Tuesday, October 07, 2003

To Be Or Not To Be

Depression is a funny thing. People who don't have it act like it's something you can just "snap out of" and go on with life. It's not that easy. I spent years developing tactics that would get me through the day, never understanding that I was fighting a chemical imbalance in my own brain. The tactics work to a small degree. They keep you going until the next day, but they don't make you happy.

I'm in the middle of an awful bout of severe depression. One clue that it was severe was that my thoughts over the last 24 hours have been turning to creative ways to die. I'm not inclined to take my own life, I tried that once and it gave no satisfaction, so I've been thinking about car wrecks, drive-by shootings, and the ever popular hit-by-a-meteorite.
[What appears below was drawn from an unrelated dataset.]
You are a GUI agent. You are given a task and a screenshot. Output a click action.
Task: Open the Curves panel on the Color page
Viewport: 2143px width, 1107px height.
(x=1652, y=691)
I also fantasized about ways to kill myself that would leave a dramatic impact. Since suicide is the most selfish act possible, I figured if I killed myself, it had to be an impressive death. I actually spent a good hour trying to figure out the proper way to commit seppuku.

If I don't write any blogs for awhile, it's because I'm dealing with this. The medication just isn't cutting it right now. I don't want pity, that will make me more depressed. The only thing I ever wanted through all those years of wanting to kill myself was for someone to understand. I understand now what this is, but that doesn't mean I'm allowed to stop fighting it.